I feel at a loss as to help renaeden in this issue as I know little about stimming (except where it concerns myself, in a typical autistic fashion), or tics. So I did a little bit of research and came up with the following. (I found out I have
Palilalia though)
(boldedness added by me to signify significance..yeah)
Donna Williams wrote:Stimming stood for 'self stimulatory behaviours'. Something non-auties
imagined they didn't have!
Stimming is aword created by non-auties with often negative connotations.

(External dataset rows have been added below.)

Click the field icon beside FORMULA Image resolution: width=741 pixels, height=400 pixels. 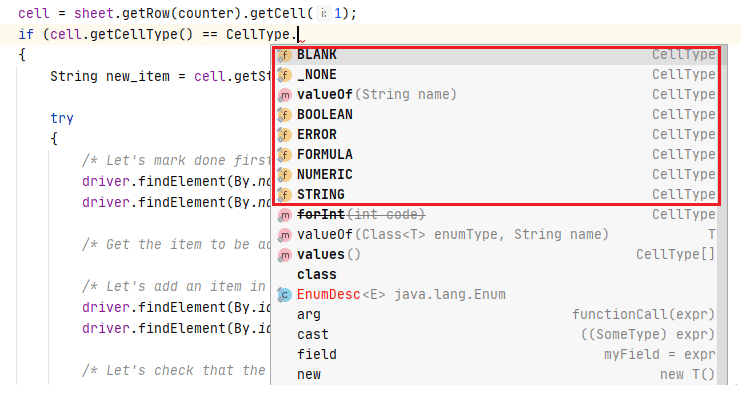click(x=284, y=155)

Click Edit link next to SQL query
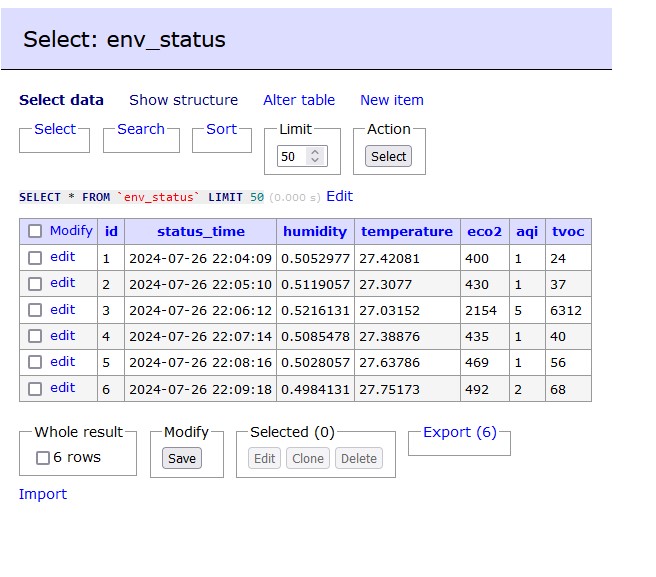click(x=339, y=196)
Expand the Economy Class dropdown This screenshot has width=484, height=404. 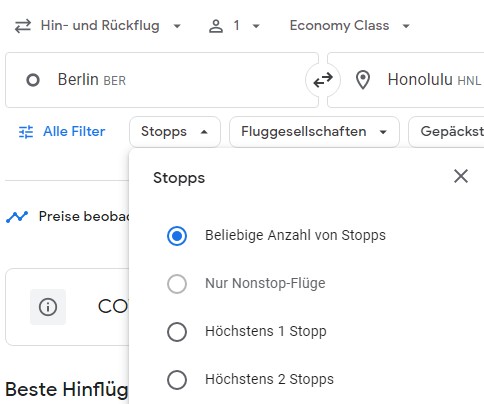coord(350,26)
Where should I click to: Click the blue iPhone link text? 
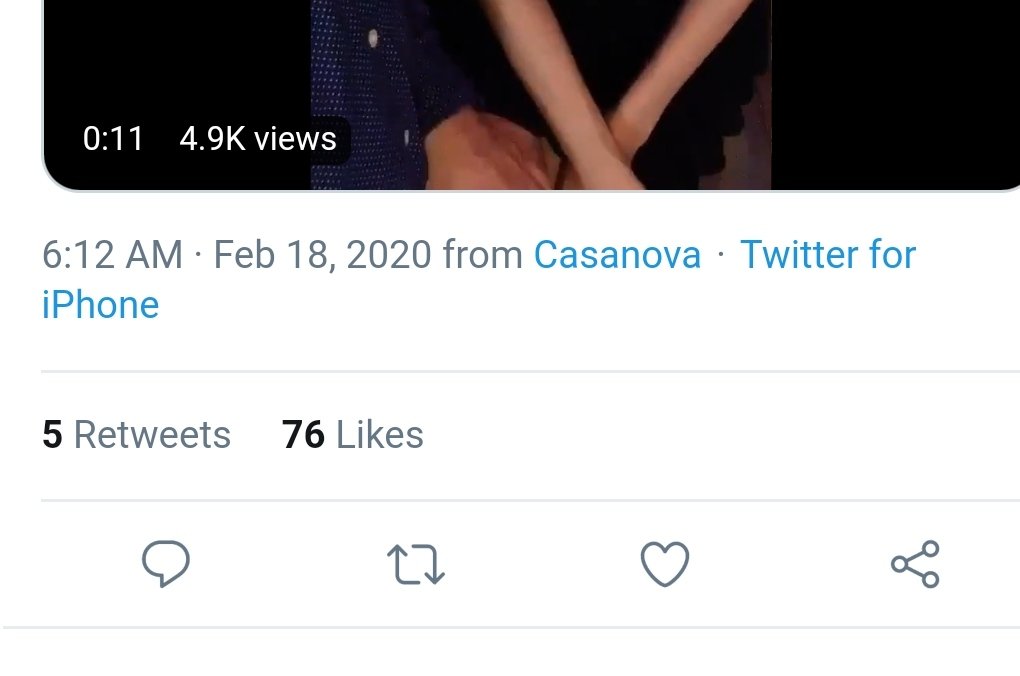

It was a word created by non-auties who didn't understand that some folks
had compulsive but involuntary tics, some had self calming tools they didn't
understand, some had sensory fascinations they couldn't relate to, some
needed to tune out to tune in, some needed a tool for social distance in the
face of compulsive social invaders, some needed to be repetitive in order to
download, some needed to compensate for a non-autie multitrack world they
couldn't process in thier mono-tracked reality, some needed something to get
lost in when utterly blowing all fuses.... and, anyway, the non-auties
labelled, as is there tendency, this vast array of experiences with one word
as if it was one thing at all times to all people labelled 'Autistic'.

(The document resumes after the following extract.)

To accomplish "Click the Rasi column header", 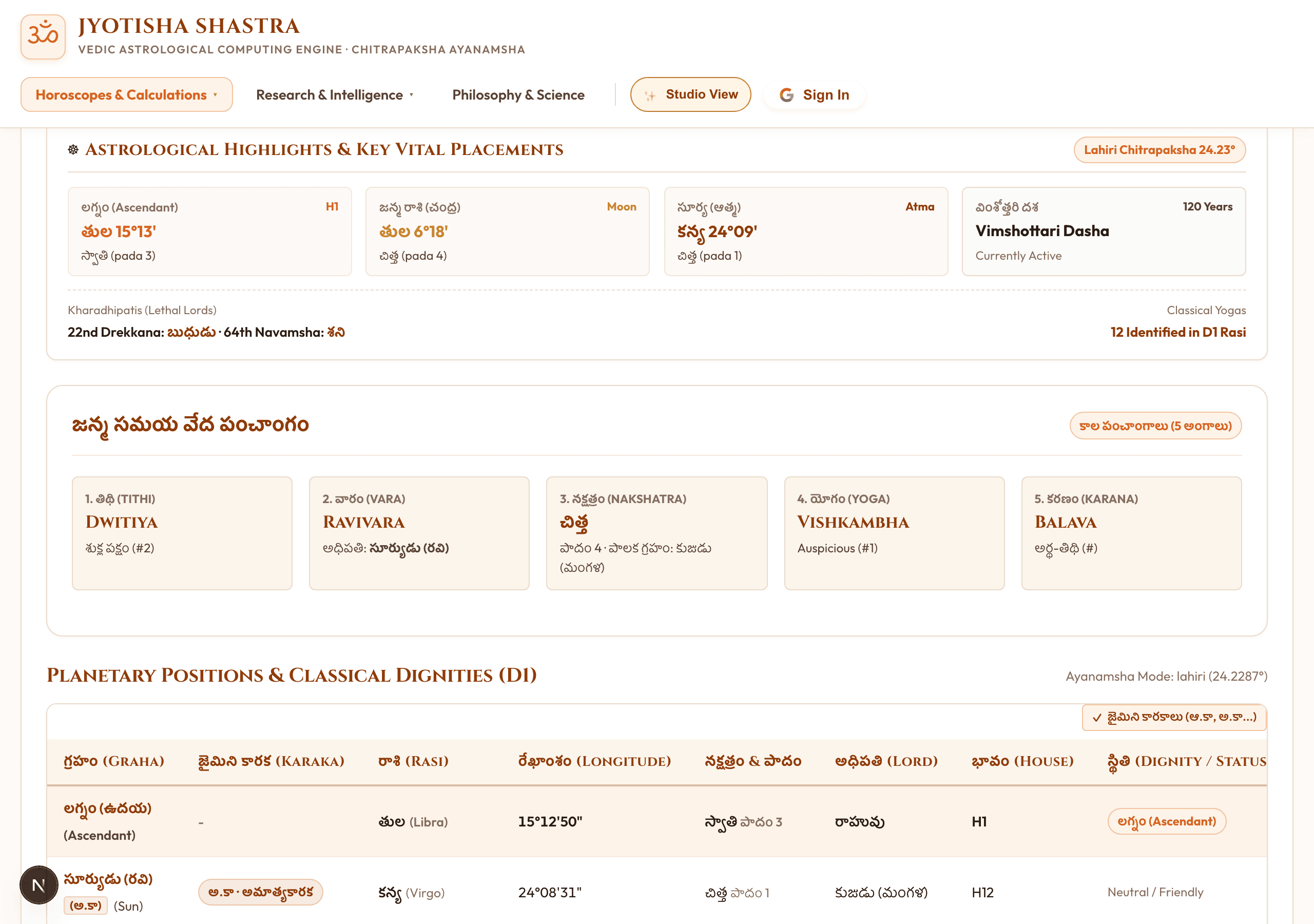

Forgive them. They know not what they see.
Wikipedia wrote:Many theories exist as to what function stimming has, and the reasons for its increased incidence in autistic people. For hyposensitive people, it may provide needed nervous system arousal, releasing beta-endorphins. For hypersensitive people, it may provide a "norming" effect, allowing the person to control a specific part of their sensorium, and is thus a soothing behavior.

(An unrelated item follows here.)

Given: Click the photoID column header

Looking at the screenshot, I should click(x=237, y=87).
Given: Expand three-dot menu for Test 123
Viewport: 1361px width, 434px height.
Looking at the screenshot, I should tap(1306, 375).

Wikipedia also wrote:Sometimes self-injury is viewed as a form of stimming. Usually, self-injury is very different from stimming, but people with decreased pain sensitivity may injure themselves because they like the feel of it, similar to other stims. For example, they might like the way their hand feels in the mouth when they bite themselves, while not feeling the pain of the bite. Or they might like pressure on their forehead and bang their head without it hurting, even if they are risking brain damage.
That's in relation to myself..I found it intriguing.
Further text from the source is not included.